In the current platform, Events are registered into collections called Assets. Assets may represent an individual thing, a class of things, or something more abstract like ‘all Events for this day’. As Assets are retired, Events can still be correlated by Trails or Event Attributes.

Some care should be taken in designing the scheme for this as it will aid in simplifying sharing policies.

See the Templates section for domain specific examples.

Deleting Assets (untracking)

An essential value of storing evidence in DataTrails is that data is always available to stakeholders and cannot be shredded or manipulated later. Given this, it is not possible to actually delete Assets from the system, but there will be cases where it is desirable to hide Assets in the UI or omit them from default searches (for instance as a result of decommissioning or disposal of the corresponding physical asset).

To accommodate this need DataTrails separates the Asset estate into 2 classes: tracked Assets (those that are interesting to the system and actively recording events) and untracked Assets (those that are no longer actively interesting). When for any reason it becomes desirable to remove an Asset, the Asset owner can make it untracked so that it does not appear in lists or searches.

Caution: Untracking an Asset does not remove it or its Event history from the system; all stakeholders who previously had access to the record will continue to have access to the Event history, including the untracking event, if they look for it.

Timestamps on Events

Lifecycle events in DataTrails give stakeholders a shared view of “Who did What When to an Artifact". The “What” is quite straightforward, but the “Artifact”, “When” and “Who” can be more nuanced. The Artifact may be referenced by a Trail (preview) or an Event Attribute.
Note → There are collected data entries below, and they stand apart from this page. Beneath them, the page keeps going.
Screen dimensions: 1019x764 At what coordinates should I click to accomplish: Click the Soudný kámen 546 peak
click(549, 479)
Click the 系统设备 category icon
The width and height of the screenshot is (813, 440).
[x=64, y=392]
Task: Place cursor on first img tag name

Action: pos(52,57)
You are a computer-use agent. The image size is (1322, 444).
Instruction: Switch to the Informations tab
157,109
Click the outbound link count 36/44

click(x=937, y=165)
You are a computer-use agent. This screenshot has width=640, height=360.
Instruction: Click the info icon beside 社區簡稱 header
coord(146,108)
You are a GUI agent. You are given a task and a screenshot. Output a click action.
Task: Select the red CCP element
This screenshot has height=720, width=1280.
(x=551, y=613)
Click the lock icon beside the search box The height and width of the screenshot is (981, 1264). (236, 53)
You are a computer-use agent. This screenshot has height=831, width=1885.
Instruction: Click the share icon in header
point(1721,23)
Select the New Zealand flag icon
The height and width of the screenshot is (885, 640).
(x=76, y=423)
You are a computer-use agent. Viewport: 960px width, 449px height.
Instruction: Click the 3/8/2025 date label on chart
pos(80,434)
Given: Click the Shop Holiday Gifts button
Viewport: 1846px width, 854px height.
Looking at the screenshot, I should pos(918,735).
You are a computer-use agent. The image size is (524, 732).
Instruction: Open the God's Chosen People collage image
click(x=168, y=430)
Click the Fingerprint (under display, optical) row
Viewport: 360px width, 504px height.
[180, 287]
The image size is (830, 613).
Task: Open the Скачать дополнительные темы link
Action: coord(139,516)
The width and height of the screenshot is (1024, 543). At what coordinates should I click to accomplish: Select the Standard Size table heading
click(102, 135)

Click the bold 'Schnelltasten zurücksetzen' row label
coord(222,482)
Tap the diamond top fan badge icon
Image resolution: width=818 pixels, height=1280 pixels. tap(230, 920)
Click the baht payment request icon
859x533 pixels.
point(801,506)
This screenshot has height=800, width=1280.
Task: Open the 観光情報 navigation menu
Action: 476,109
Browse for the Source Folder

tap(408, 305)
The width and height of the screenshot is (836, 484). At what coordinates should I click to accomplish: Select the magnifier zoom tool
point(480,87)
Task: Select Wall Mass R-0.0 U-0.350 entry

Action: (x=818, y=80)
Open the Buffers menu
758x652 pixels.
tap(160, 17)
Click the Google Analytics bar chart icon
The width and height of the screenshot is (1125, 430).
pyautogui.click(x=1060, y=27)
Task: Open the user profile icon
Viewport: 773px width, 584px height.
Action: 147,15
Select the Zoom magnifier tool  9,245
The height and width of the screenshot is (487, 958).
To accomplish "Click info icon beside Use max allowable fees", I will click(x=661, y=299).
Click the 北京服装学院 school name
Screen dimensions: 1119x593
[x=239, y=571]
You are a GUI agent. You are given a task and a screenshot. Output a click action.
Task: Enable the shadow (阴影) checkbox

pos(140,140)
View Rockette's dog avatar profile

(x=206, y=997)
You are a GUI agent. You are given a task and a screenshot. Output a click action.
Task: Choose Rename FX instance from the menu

Once committed to the DataTrails system, each lifecycle Event record carries 3 separate timestamps:

timestamp_declared - an optional user-supplied value that tells when an Event happened. This is useful for cases where the client system is off-line for a period but the user still wishes to record the accurate time and order of activities (eg inspection rounds in an air-gapped facility). If unspecified, the system sets timestamp_declared equal to timestamp_accepted (see below).
timestamp_accepted - the time the event was actually received on the DataTrails REST interface. Set by the system, cannot be changed by the client.
timestamp_committed - the time the event was confirmed distributed to all nodes in the value chain. Set by the system, cannot be changed by the client.

Having these 3 fields enables users of DataTrails to accurately reflect what is claimed, while preventing tampering and backdating of entries.

User Principals on Events

Just as with the “When”, the “Who” of “Who Did What When to an Artifact" is potentially complicated. For example, an application or gateway may be acting on behalf of some other real-world user.

Once committed to the DataTrails system, each lifecycle Event record carries 2 separate user identities:

principal_declared - an optional user-supplied value that tells who performed an Event. This is useful for cases where the user principal/credential used to authorize the Event does not accurately or usefully reflect the real-world agent (eg a multi-user application with device-based credentials).
principal_accepted - the actual user principal information belonging to the credential used to access the DataTrails REST interface. Set by the system and retrieved from the authorizing IDP, cannot be changed by the client.

For more detailed information on Events, and how to implement them, please refer to the Events API Reference.

Access Policies

Sharing the right amount of information with your value chain partners is critical to creating a trustworthy shared lineage. It is important that every participant be able to see and contribute to the management of Events without compromising security, commercial, or private personal information. For example, competing vendors should not see each other’s information, but both should be able to freely collaborate with their mutual customer or industry regulator.

In other scenarios, it is desirable to share basic maintenance information with a vendor or external maintenance company, whilst restricting critical operating information such as run cycles and cyber SLAs to a much smaller group.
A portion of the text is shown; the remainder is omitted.